Наблюдая, как человекоптенец подносит к губам остывший кофе, пляшущий так, будто в чашку ему только что бросили камень, Яна В. предвкушала грандиозную сделку. Великий Селиванов как бы отсутствовал, но при этом легко поддавался и был согласен на все. Над головой его Яна В. видела какое-то зияние, истолковывая его по-своему: благородного тона стена за олигархом требовала картины – и на минуту Яна В. испытала прилив вдохновения, вдруг догадавшись, какие именно пустоты заполняет собою искусство. Однако ясновидение тут же ушло, сменившись свойственным Яне В. чувством декоративного. Женщина по-своему честная, она решила, что Селиванов, готовый расстаться с необычайно приятной, просто-таки освежительной суммой, в свою очередь останется доволен. Теперь оставалось только подобрать работу, способную сделать эти выразительные обои еще выразительнее. И вот в двухэтажном грязнющем сарае, куда ее приволок, вместо того чтобы повести в ресторан, сумасшедший Бильмес, она увидела именно то, что нужно. Значит, стоило терпеть и сажу на табуретке, и теплое пиво, и вообще всю эту болтню, что развел ошалевший от собственных извилин интеллектуальный гость.

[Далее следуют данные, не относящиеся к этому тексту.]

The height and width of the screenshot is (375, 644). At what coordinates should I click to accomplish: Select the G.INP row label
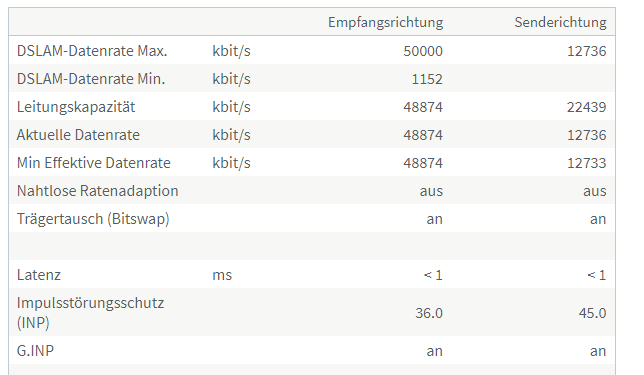35,351
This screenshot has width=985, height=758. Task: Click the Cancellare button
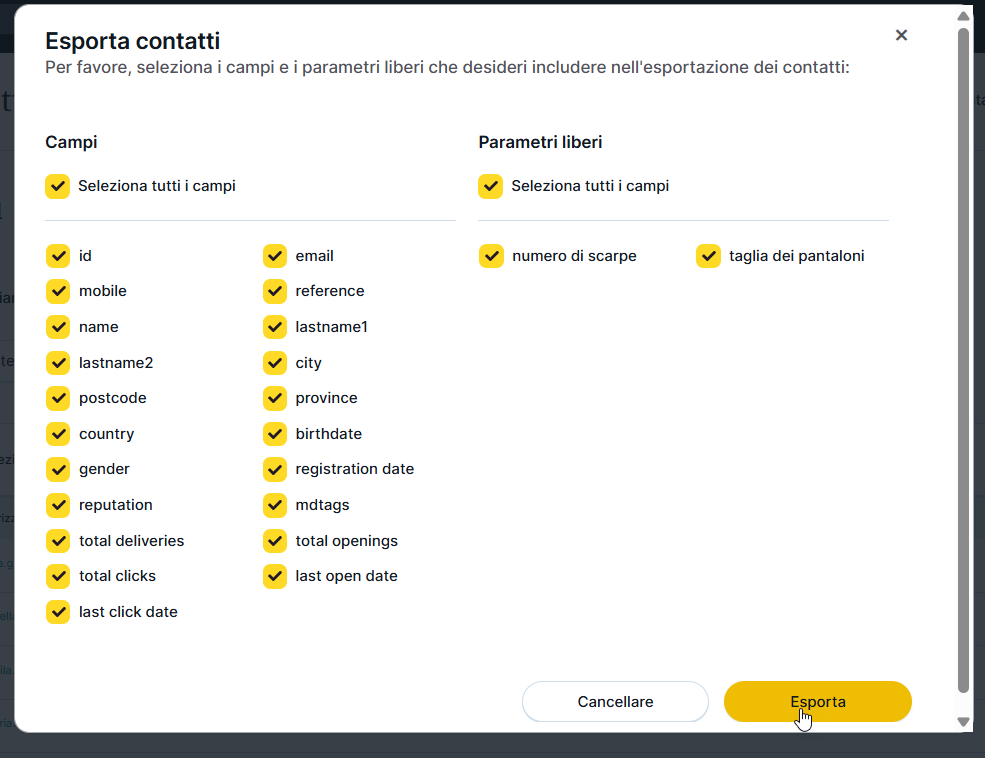click(615, 701)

– Мой тебе, Капор, совет, – продолжал между тем измываться Бильмес, вконец загипнотизировав впечатлительного Капорейкина, – никогда не пиши настоящего. Лепи халтуру. Под себя – но подделки. Множь! Это будет по крайней мере честно. Тогда, глядишь, и тебе обломится что-то от жизненных благ…
– Ладно, мальчики, хорош молоть, – грубовато перебила Яна В., смахивая с туго натянутой кофточки крошки от чипсов. – Спуститесь с небес на землю. Продам я, Капор, твою прибабахнутую живопись. Двести баксов не обещаю, но сотку получишь. Завтра чтоб сидел дома как пришитый, заеду прямо с утра.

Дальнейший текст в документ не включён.